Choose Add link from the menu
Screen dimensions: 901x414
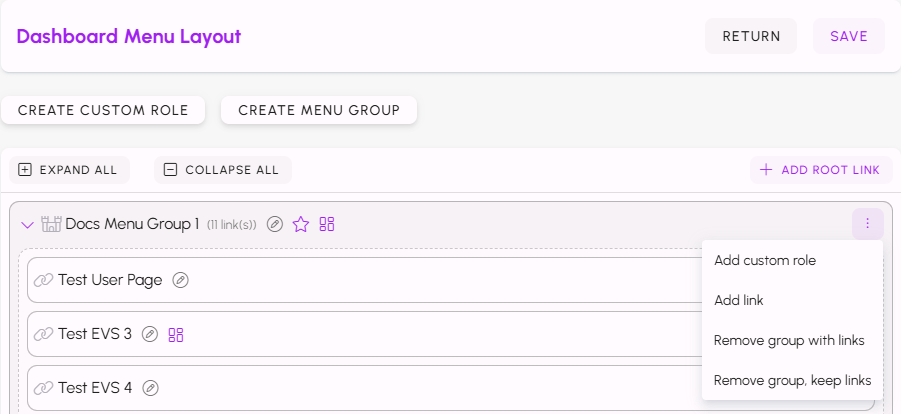pos(739,300)
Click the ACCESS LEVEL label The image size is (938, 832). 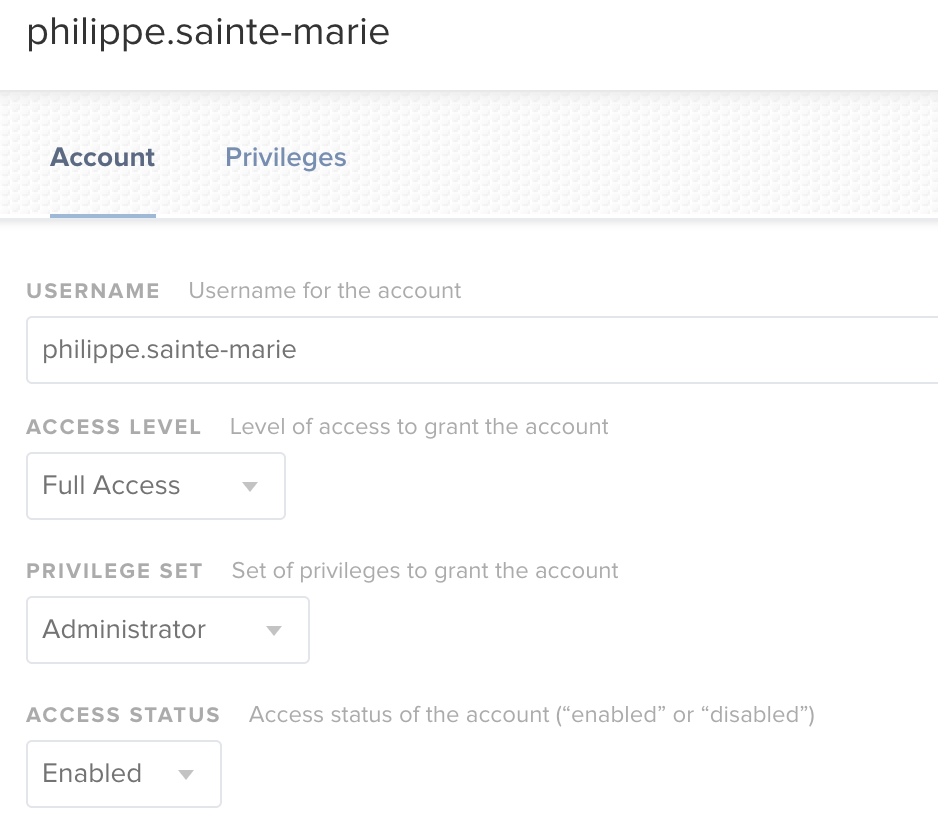pyautogui.click(x=114, y=427)
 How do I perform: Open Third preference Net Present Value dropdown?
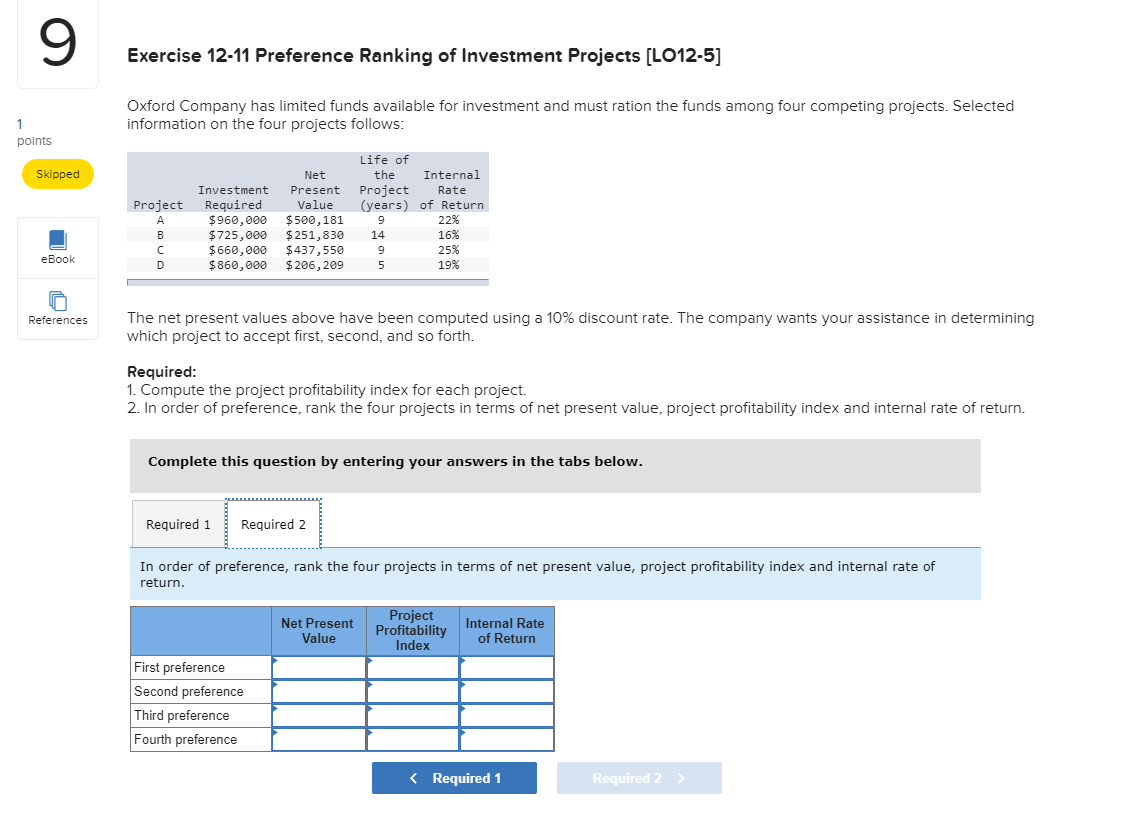pos(318,715)
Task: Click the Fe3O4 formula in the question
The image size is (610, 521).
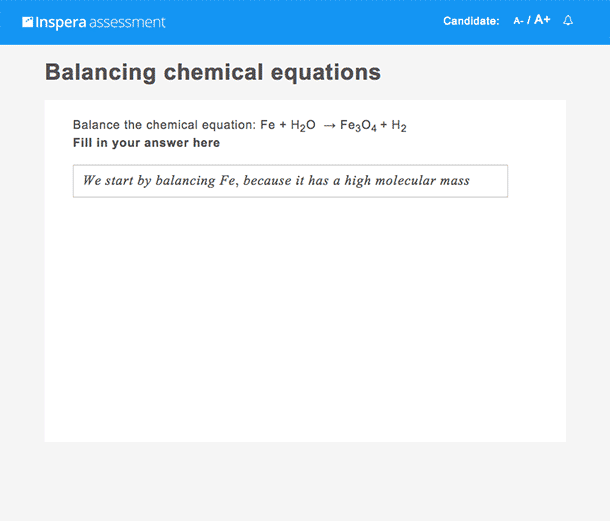Action: 358,126
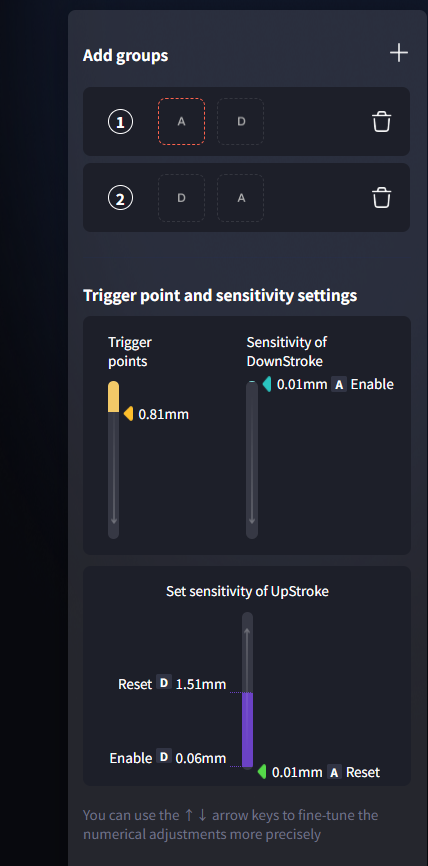Select the group 2 number badge
This screenshot has height=866, width=428.
pyautogui.click(x=120, y=198)

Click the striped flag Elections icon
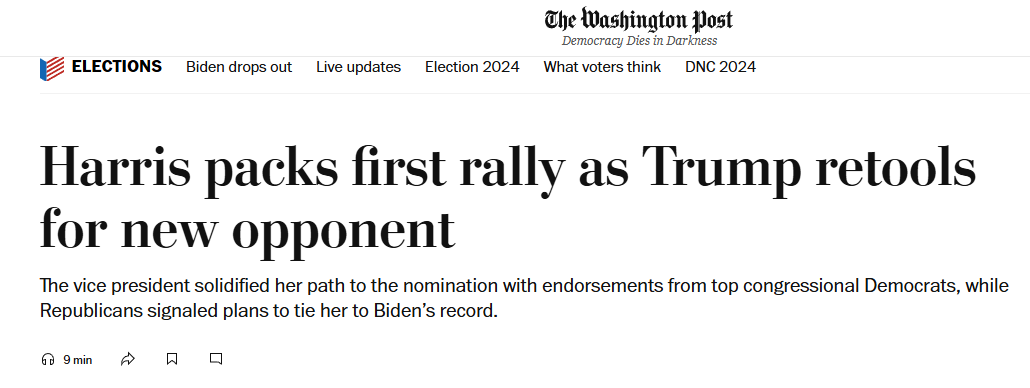(52, 68)
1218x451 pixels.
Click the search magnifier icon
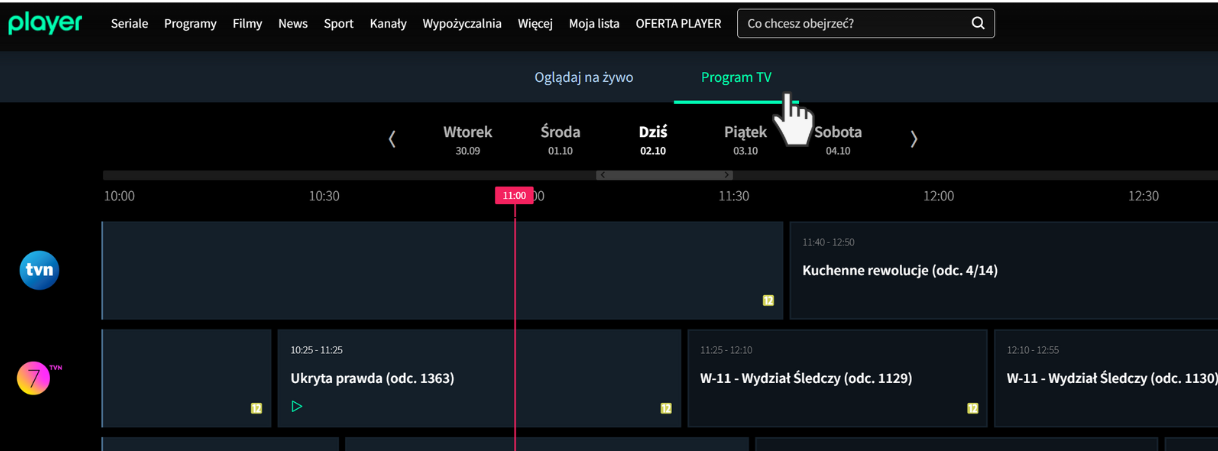tap(977, 23)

▶ _Instruction_: Gather every line above that contains the string "icon" and copy each one in full.

▶ _Result of the task_:
Click the striped flag Elections icon
Click the search magnifier icon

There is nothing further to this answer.